Thanks for the detailed issue and reproduction.
Didn't get too far, still got confused by the nodes layout in execution. I've used the following code for debugging (safe enough to avoid racing but still threaded so the same-thread-locking guards can be tested):
require("thread")
autoload("Foo", "./foo.rb")
Foo.new.bar
Thread.new { Foo.new.bar }.join
At the first Foo.new.bar
on the main thread it loads LookupConstantWithLexicalScopeNode
which calls GetConstantNode
. This is where Object
has the constant field for Foo
with autoload config. Here it starts the require: https://github.com/oracle/truffleruby/blob/7da015fbb94d880d19e1aca03d0343f7c1d570c9/src/main/java/org/truffleruby/language/constants/GetConstantNode.java#L124 This goes down the stack and calls GetConstantNode
again (couldn't figure out why it needs a second one). This eventually replaces the constant entry for Object
: https://github.com/oracle/truffleruby/blob/c1702b035af3f35b6080e3179d456407865c4291/src/main/java/org/truffleruby/core/module/ModuleFields.java#L487. And now this can return to the parent GetConstantNode
and resolve the autoload lock: https://github.com/oracle/truffleruby/blob/7da015fbb94d880d19e1aca03d0343f7c1d570c9/src/main/java/org/truffleruby/language/constants/GetConstantNode.java#L129
Now when we go to the second lookup for Thread.new { Foo.new.bar }.join
the LookupConstantWithLexicalScopeNode
returns the new constant declaration for Foo
which will just use the final Foo
: https://github.com/oracle/truffleruby/blob/7da015fbb94d880d19e1aca03d0343f7c1d570c9/src/main/java/org/truffleruby/language/constants/GetConstantNode.java#L74
Only had vague ideas how to approach it:
- For final constants, when replacing the autoloaded ones for a module, a property could be set indicating that it's not completed (loaded). Once
GetConstantNode
is completed and locks are resolved, this property could be switched (to completed=true). One small challenge is that the autoloader inGetConstantNode
would need to look this up to update it. And a bigger challenge is what to do with the other const loader that waits for the in-progress original load to finish. Busy sleep? Semaphore?
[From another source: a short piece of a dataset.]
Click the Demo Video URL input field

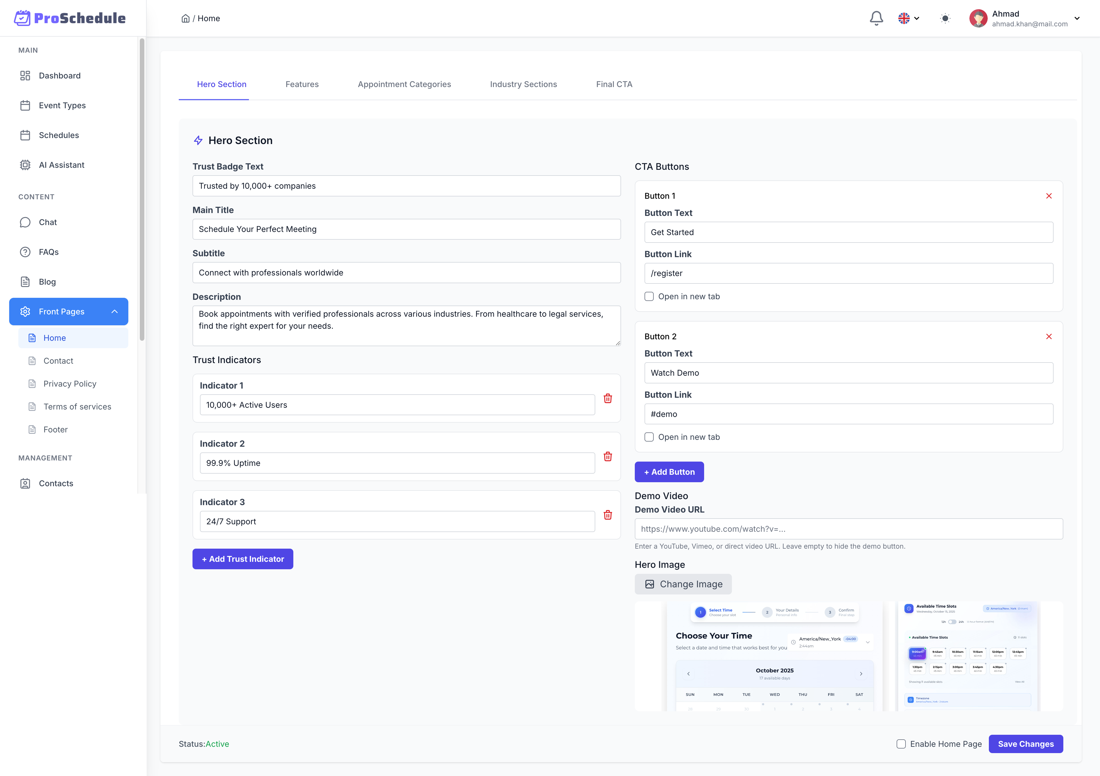point(848,529)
I'm looking for some guidance on a better approach here.
One idea is for the constant being autoloaded to not set it yet but either store it in a new field of AutoloadConstant or maybe in the RubyConstant#value of the autoload RubyConstant. And then we can probably reuse the existing autoload locks, so as long as the other thread sees it's not set yet it will try to acquire the autoload lock and wait, so that's fine. And we have AutoloadConstant#isAutoloadingThread() to know which thread is allowed to see the value.
A reliable reproducer:
# main.rb
autoload :C, "#{__dir__}/c.rb"
$inside = false
t = Thread.new { p C.new.foo }
Thread.pass until $inside
p C.new.foo
t.join
# c.rb
class C
def bar
end
$inside = true
sleep 1
def foo
42
end
end
I tried an edge case, what if while loading the file we create another thread which tries to access the being-autoloaded constant? Answer: it deadlocks on CRuby:
# c.rb
class C
def bar
end
Thread.new { p C }.join
$inside = true
sleep 1
def foo
42
end
end
So it's simple, we don't need to handle that case, it can just hang.
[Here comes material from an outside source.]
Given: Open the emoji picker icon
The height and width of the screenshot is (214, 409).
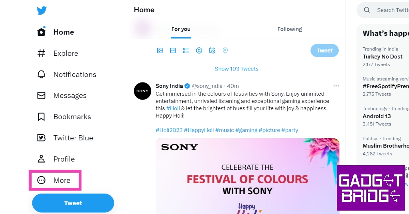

If we simplify main.rb we can get CRuby to print the deadlock:
# main.rb
autoload :C, "#{__dir__}/c.rb"
p C.new.foo
gives
/home/eregon/code/truffleruby-ws/truffleruby/autoload/c.rb:5:in `join': No live threads left. Deadlock? (fatal)
2 threads, 2 sleeps current:0x0000000001bdfae0 main thread:0x0000000001b03060
* #<Thread:0x00007f26bfe1fcc0 sleep_forever>
rb_thread_t:0x0000000001b03060 native:0x00007f26bff40740 int:0
* #<Thread:0x00007f26bfdd8eb0 /home/eregon/code/truffleruby-ws/truffleruby/autoload/c.rb:5 sleep_forever>
rb_thread_t:0x0000000001bdfae0 native:0x00007f26af30b6c0 int:0
depended by: tb_thread_id:0x0000000001b03060
from /home/eregon/code/truffleruby-ws/truffleruby/autoload/c.rb:5:in `<class:C>'
from /home/eregon/code/truffleruby-ws/truffleruby/autoload/c.rb:1:in `<top (required)>'
from <internal:/home/eregon/.rubies/ruby-3.1.3/lib/ruby/3.1.0/rubygems/core_ext/kernel_require.rb>:85:in `require'
from <internal:/home/eregon/.rubies/ruby-3.1.3/lib/ruby/3.1.0/rubygems/core_ext/kernel_require.rb>:85:in `require'
from main.rb:2:in `<main>'
With Fibers on 3.2, with Fiber.new { p C }.resume
instead of Thread.new { p C }.join
it's:
c.rb:5:in `block in <class:C>': deadlock; lock already owned by another fiber belonging to the same thread (ThreadError)
So just an early error but still a deadlock. On 3.1 it seems to use a per-Ruby-Thread lock and it "works", but let's use 3.2 semantics it's far easier for TruffleRuby.
I have a fix for this in https://github.com/oracle/truffleruby/pull/3078, I'm still polishing it a bit.
Notably there is the case of module M; autoload :OpenSSL, "openssl"; p OpenSSL; end
I need to review.
I also noticed we still have the notion of "undefined constants", but this should have been removed in CRuby 3.1, so now we should be able to clean that up as well. But probably best done separately, it's already quite a complex change as-is.